Repeat the material exactly, leaving no line out.

──────── Extracted material

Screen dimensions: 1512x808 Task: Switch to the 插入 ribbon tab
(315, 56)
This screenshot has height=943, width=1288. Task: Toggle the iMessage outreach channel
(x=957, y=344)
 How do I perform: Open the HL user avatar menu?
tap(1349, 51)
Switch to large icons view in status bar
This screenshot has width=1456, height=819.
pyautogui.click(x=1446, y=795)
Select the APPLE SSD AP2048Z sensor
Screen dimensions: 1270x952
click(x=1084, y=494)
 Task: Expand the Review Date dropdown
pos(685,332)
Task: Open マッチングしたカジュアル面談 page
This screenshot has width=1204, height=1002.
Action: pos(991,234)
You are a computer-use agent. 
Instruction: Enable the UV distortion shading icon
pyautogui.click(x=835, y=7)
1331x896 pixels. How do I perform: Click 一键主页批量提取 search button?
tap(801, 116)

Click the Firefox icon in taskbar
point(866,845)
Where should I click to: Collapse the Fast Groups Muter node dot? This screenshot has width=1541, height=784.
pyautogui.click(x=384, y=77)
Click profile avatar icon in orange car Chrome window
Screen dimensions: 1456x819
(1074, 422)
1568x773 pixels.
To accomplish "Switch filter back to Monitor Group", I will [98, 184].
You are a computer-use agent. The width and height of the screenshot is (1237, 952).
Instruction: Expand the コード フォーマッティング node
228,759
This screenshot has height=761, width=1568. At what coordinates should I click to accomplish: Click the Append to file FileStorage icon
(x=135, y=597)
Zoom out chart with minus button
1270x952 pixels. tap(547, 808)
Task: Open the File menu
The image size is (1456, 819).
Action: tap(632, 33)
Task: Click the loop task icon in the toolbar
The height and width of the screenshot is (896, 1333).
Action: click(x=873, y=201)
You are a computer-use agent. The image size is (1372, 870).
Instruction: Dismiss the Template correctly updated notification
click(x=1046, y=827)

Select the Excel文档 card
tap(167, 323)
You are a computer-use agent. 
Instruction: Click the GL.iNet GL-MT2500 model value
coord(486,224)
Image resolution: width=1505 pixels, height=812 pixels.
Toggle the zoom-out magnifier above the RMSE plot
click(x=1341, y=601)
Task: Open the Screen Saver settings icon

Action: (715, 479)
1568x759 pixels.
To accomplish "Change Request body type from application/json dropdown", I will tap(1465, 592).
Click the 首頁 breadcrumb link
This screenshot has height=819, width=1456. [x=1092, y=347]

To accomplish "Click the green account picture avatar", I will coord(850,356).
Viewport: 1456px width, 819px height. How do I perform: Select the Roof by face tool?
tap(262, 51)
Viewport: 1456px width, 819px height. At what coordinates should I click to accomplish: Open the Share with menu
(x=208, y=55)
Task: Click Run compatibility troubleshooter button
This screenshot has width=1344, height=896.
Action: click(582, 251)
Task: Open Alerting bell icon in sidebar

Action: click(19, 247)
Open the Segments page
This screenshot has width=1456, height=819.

────────────────

■ **Output below**:
Screen dimensions: 1512x808 Task: Switch to the 插入 ribbon tab
(315, 56)
This screenshot has height=943, width=1288. Task: Toggle the iMessage outreach channel
(x=957, y=344)
 How do I perform: Open the HL user avatar menu?
tap(1349, 51)
Switch to large icons view in status bar
This screenshot has width=1456, height=819.
pyautogui.click(x=1446, y=795)
Select the APPLE SSD AP2048Z sensor
Screen dimensions: 1270x952
click(x=1084, y=494)
 Task: Expand the Review Date dropdown
pos(685,332)
Task: Open マッチングしたカジュアル面談 page
This screenshot has width=1204, height=1002.
Action: pos(991,234)
You are a computer-use agent. 
Instruction: Enable the UV distortion shading icon
pyautogui.click(x=835, y=7)
1331x896 pixels. How do I perform: Click 一键主页批量提取 search button?
tap(801, 116)

Click the Firefox icon in taskbar
point(866,845)
Where should I click to: Collapse the Fast Groups Muter node dot? This screenshot has width=1541, height=784.
pyautogui.click(x=384, y=77)
Click profile avatar icon in orange car Chrome window
Screen dimensions: 1456x819
(1074, 422)
1568x773 pixels.
To accomplish "Switch filter back to Monitor Group", I will [98, 184].
You are a computer-use agent. The width and height of the screenshot is (1237, 952).
Instruction: Expand the コード フォーマッティング node
228,759
This screenshot has height=761, width=1568. At what coordinates should I click to accomplish: Click the Append to file FileStorage icon
(x=135, y=597)
Zoom out chart with minus button
1270x952 pixels. tap(547, 808)
Task: Open the File menu
The image size is (1456, 819).
Action: tap(632, 33)
Task: Click the loop task icon in the toolbar
The height and width of the screenshot is (896, 1333).
Action: click(x=873, y=201)
You are a computer-use agent. The image size is (1372, 870).
Instruction: Dismiss the Template correctly updated notification
click(x=1046, y=827)

Select the Excel文档 card
tap(167, 323)
You are a computer-use agent. 
Instruction: Click the GL.iNet GL-MT2500 model value
coord(486,224)
Image resolution: width=1505 pixels, height=812 pixels.
Toggle the zoom-out magnifier above the RMSE plot
click(x=1341, y=601)
Task: Open the Screen Saver settings icon

Action: (715, 479)
1568x759 pixels.
To accomplish "Change Request body type from application/json dropdown", I will tap(1465, 592).
Click the 首頁 breadcrumb link
This screenshot has height=819, width=1456. [x=1092, y=347]

To accomplish "Click the green account picture avatar", I will coord(850,356).
Viewport: 1456px width, 819px height. How do I perform: Select the Roof by face tool?
tap(262, 51)
Viewport: 1456px width, 819px height. At what coordinates should I click to accomplish: Open the Share with menu
(x=208, y=55)
Task: Click Run compatibility troubleshooter button
This screenshot has width=1344, height=896.
Action: click(582, 251)
Task: Open Alerting bell icon in sidebar

Action: click(19, 247)
Open the Segments page
This screenshot has width=1456, height=819.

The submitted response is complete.